» **WHAT THIS TASK INVOLVES**:
Find every line below where the string "field" shows up, and copy those lines.

» **PROVIDED DATA**:
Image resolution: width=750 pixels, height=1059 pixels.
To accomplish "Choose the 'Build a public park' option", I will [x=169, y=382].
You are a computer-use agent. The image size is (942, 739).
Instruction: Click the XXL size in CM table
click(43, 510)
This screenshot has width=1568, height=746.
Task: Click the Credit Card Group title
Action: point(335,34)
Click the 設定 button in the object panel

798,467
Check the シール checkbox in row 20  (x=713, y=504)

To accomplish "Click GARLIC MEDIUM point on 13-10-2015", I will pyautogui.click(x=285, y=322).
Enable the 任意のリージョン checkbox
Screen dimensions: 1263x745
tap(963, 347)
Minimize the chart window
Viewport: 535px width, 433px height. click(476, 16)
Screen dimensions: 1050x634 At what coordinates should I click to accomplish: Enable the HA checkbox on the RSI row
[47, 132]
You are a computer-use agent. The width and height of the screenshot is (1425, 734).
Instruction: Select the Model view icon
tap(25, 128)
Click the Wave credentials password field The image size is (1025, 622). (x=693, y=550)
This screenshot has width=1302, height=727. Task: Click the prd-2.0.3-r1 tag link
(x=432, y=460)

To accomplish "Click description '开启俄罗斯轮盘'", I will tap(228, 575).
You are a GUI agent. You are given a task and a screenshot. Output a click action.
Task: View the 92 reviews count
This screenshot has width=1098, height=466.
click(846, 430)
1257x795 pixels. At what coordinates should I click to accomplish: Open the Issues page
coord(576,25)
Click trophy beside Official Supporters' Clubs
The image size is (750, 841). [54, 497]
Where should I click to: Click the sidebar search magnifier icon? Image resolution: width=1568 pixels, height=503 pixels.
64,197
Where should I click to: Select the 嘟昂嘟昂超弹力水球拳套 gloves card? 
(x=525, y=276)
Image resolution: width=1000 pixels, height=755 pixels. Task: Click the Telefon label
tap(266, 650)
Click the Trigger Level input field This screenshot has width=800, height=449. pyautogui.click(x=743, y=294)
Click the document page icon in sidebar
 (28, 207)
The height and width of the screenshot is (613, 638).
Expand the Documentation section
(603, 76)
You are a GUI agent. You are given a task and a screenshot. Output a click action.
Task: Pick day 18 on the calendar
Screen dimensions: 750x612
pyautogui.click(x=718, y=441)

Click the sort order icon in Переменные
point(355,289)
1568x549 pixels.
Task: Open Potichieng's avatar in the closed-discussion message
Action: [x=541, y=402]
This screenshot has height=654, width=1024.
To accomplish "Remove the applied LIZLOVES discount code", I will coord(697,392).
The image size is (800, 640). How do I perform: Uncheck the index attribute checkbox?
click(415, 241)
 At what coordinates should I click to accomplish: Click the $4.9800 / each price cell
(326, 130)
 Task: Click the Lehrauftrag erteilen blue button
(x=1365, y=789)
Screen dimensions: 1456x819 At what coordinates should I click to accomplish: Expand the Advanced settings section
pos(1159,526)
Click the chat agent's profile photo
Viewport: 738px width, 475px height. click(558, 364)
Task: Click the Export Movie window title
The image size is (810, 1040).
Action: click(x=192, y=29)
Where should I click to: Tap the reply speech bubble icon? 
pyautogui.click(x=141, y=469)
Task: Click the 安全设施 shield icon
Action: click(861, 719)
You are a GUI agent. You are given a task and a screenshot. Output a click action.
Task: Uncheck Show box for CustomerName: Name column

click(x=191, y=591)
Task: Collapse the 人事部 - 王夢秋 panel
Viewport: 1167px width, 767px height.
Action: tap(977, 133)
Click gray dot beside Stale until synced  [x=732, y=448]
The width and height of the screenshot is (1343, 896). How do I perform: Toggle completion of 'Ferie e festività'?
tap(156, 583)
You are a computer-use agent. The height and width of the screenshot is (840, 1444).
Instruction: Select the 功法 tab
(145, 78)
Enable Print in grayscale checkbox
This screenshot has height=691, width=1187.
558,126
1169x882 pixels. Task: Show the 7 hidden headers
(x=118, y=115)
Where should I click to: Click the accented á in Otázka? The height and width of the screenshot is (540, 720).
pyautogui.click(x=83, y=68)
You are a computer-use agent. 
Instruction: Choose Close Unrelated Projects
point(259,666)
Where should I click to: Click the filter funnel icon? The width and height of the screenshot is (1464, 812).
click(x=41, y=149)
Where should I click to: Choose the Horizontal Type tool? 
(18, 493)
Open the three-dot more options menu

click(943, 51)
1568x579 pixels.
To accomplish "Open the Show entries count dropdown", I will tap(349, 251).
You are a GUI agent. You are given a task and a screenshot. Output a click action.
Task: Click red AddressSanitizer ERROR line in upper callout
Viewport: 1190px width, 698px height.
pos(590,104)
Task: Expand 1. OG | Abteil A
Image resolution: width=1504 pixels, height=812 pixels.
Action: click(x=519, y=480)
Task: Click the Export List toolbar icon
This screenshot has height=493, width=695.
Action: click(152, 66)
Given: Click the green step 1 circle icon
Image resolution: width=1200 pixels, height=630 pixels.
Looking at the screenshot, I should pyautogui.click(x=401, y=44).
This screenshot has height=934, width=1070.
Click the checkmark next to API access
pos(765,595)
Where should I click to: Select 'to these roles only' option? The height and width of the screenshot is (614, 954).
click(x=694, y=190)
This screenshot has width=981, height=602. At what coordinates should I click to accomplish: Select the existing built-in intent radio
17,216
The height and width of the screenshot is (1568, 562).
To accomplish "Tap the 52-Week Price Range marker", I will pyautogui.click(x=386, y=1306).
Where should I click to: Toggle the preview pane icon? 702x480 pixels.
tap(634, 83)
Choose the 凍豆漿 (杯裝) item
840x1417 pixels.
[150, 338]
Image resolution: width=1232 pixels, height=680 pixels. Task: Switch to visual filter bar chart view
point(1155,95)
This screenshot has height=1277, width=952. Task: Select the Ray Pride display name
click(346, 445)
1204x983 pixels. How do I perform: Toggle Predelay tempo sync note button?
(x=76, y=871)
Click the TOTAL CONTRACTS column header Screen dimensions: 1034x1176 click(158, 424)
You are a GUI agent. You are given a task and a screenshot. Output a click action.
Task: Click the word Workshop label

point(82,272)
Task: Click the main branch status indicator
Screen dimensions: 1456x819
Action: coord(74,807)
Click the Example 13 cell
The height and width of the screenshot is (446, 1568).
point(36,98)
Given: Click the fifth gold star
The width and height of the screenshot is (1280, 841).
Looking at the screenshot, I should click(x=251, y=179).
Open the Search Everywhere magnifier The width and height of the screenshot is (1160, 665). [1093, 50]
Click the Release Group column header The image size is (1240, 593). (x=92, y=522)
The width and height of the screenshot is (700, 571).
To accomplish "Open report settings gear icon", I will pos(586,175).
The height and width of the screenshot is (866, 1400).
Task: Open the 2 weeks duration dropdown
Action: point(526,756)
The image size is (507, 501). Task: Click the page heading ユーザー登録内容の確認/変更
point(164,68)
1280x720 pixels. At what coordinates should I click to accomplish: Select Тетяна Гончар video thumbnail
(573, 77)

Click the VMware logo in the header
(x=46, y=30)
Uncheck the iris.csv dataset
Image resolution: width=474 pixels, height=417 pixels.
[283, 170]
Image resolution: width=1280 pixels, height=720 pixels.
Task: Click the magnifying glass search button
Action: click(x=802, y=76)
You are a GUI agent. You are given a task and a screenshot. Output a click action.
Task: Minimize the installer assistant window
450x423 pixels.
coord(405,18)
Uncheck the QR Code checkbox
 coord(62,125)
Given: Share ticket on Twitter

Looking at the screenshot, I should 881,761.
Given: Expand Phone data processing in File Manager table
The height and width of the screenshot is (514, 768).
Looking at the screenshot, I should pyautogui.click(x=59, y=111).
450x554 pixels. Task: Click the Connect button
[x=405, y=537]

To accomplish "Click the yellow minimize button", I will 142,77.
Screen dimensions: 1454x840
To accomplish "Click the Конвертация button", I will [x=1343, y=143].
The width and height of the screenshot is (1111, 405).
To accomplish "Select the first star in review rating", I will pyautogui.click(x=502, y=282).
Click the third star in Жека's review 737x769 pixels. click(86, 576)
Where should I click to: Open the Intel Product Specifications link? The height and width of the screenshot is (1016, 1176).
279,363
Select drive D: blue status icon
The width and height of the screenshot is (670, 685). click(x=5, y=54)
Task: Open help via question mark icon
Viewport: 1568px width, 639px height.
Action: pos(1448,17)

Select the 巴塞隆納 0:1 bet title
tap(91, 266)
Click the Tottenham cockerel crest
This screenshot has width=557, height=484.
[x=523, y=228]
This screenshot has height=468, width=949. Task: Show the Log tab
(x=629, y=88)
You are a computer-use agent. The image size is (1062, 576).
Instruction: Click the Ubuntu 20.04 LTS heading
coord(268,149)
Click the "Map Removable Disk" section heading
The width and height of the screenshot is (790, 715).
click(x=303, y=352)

» **ANSWER**:
Click the Wave credentials password field The image size is (1025, 622). (x=693, y=550)
Click the Trigger Level input field This screenshot has width=800, height=449. pyautogui.click(x=743, y=294)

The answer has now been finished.